Desjardins was a canny hire. He’s never had an NHL team to call his own, but he has plenty of experience at many levels and was coveted in the off-season. His most recent masterpiece was in the American League, where he led the Texas Stars to a Calder Cup. He also has two Western League championships thanks to his eight years in Medicine Hat, where the Tigers never missed the playoffs and only failed to escape the first round once. “His teams play a fast game,” Benning said. “They move the puck fast, they support each other and they work hard. Even in Medicine Hat his teams had discipline and structure.”
Having Linden at the top is a big help, too. The most popular Canuck in history has been drawn back to the city time and again, only now he’ll wear a suit full time. He has the support of the Sedins and that stretches all the way back to 2001-02, when he returned for his second stint as a player in Vancouver.
“Me and Henrik have a lot of respect for him,” Daniel said. “Our first four years in Vancouver were tough, and he was a great supporter. He gets a lot of respect from the fans, and he’s a very smart hockey guy.”
Burrows also championed Linden, and he believes the hirings made by the new president will help the Canucks get back on track. Now the question is whether Vancouver can regain their position among the upper echelon of teams in the West and compete for a Stanley Cup. Miller is a proven commodity in net who had an unfortunate short-term stay in St. Louis but loved his Olympic experience in Vancouver and is excited about playing in the city. Hamhuis and Kevin Bieksa will anchor the blueline, while Alexander Edler can only go up after a disastrous season under Tortorella. And up front, there’s the Sedin-based attack that has been so effective for so long now. That’s assuming 2013-14 was an aberration, which is what the franchise and the twins themselves are counting on. “We need to produce,” Daniel said. “That’s the bottom line.”

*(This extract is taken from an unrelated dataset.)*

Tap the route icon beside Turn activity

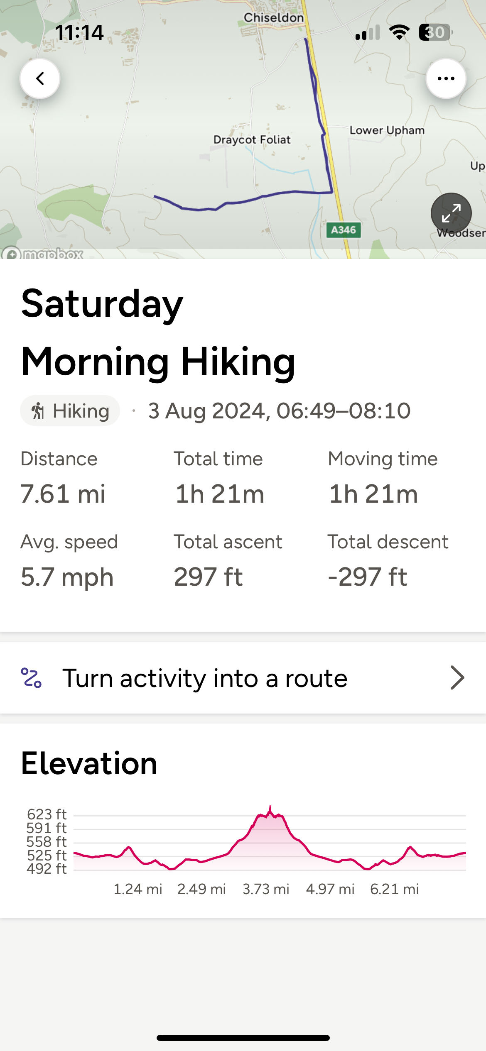click(31, 678)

They’ve gotten to the apex of the NHL before, but in an impatient league, the Sedins will once again have to prove they can hang with the big boys. But at least they’re not alone. Benning has surrounded them with talent because he has already seen their commitment. He saw them in the weight room in late May, a month and half after the season was over, before they headed back to Sweden. “They’re elite players in the league and world-class athletes,” he said. “I don’t worry about them. They’re going to come back. As a group, the players are going to come back hungry.”
But will hunger be enough? Los Angeles, Anaheim and Chicago are proven winners, while San Jose, St. Louis and Dallas want a piece of the Western crown as well. Just getting to the post-season will be a challenge for the Canucks, who can no longer count on playing in hockey's worst division (the old Northwest). That’s the challenge that has unfolded in Vancouver, but it’s one the Sedins accept. “We don’t want to be anywhere else,” Daniel said. “And we don’t want to win anywhere else, either. People are excited about hockey here. They love it when you’re winning and they hate it when you’re losing. That’s what you want as a player.”